Das Bild in den anderen Industrieländern dürfte nicht viel anders aussehen. Auch in Deutschland stagnieren seit mindestens 10 Jahren die realen Löhne, der Wohlstand ist für die meisten Menschen nicht gestiegen, er ist gar gesunken. Wachstums- und Konsumschwäche sind leider eine nahezu permanente Erscheinung geworden.

Was ist hier los? Arbeiteten wir die letzten 10 Jahre nicht genauso hart wie die Jahre zuvor? “Workaholic” ist doch ein amerikanisches Wort, und die Erkrankung (mit und ohne Anführungsstriche) ist im Alten Europa nicht weniger weit verbreitet. Schufen wir ein Jahrzehnt lang nichts von Wert?

Es gibt eine ganze Menge Erklärungsansätze und Daten. Viele kreisen um die Schwellenländer, deren Wachstums- und Wohlstandsindikatoren im Gegensatz zum industrialisieren Westen steil nach oben verlaufen. Die 2000er waren in vieler Hinsicht deren gewonnene Dekade. Ist der Gewinn der einen die Stagnation (wenn nicht gerade der Verlust) der Anderen?

Ich will an dieser Stelle nichts Wissenschaftliches bieten, sondern eine (fremde) Erinnerung…

Ich muss wieder an Kostolany denken. Der damals fast 80-jährige Börsianer schrieb in einem seiner Bücher in den 80er (sinngemäß): Vom Kapitalismus haben am meisten die Armen profitiert. Die Reichen können sogar als “relative Verlierer” bezeichnet werden.
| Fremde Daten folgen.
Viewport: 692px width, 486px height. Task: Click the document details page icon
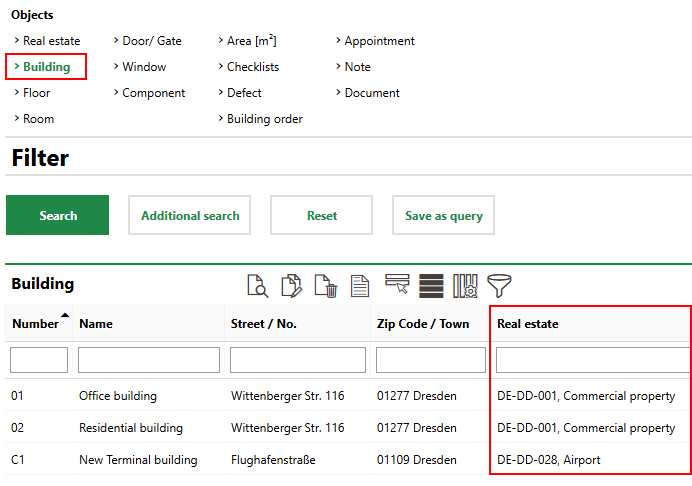coord(359,285)
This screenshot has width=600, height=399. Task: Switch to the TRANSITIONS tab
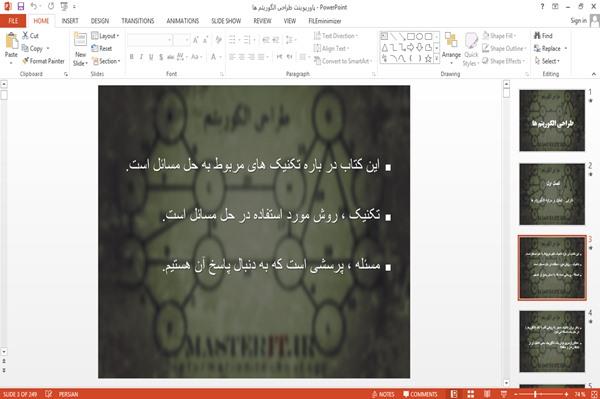pyautogui.click(x=138, y=21)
Früher, erklärt Kostolany weiter, war es auch für weniger Vermögende kein großes Problem monatelang in einem Luxushotel in St. Moritz zu wohnen. Heute kostet das Unsummen, die sich kaum jemand leisten kann. Das Personal war ja billig damals, es begnügte sich mit einer bescheidenen Unterkunft und warmem Essen. Heute hingegen verlangen die Angestellten einen relativ hohen Lohn (sprich: Lebensstandard)…

Die Reichen hatten schon immer ihre Villen, Pelzmäntel und teuren Wagen. Die großen Wohlstandsgewinne sind bei den Armen entstanden. In der Summe und über einen langen Zeitraum. Währenddessen konnten sich immer weniger wohlhabende Familien 3 Hausdiener leisten (was früher nichts Ungewöhnliches gewesen sein soll).

Passiert das jetzt nicht auf einem quasi volkswirtschaftlichen Niveau? — Der Westen tut sich schwer mit einem realen Wohlstandszuwachs, die ärmeren Länder (die eine kapitalistische Entwicklung zugelassen haben) verbessern sich aber mit hohem Tempo.

Bis zum oberen Absatz hörte sich alles – geben Sie zu – gut und gerecht an. Human und begrüßenswert. Wenn aber unsere ärmeren (nahen und fernen) Nachbarn ins Spiel kommen, nicken wir nicht mehr so schnell im Zeichen der Zustimmung.

Um nicht mit einer “moralisierenden” Note zu enden: Irgendwo muss ein Jahrzehnt eifrigen Tuns und Schaffens doch auch einen materiellen Wert hinterlassen haben. Bei den globalen Aktienindizes war es nicht. Zurecht?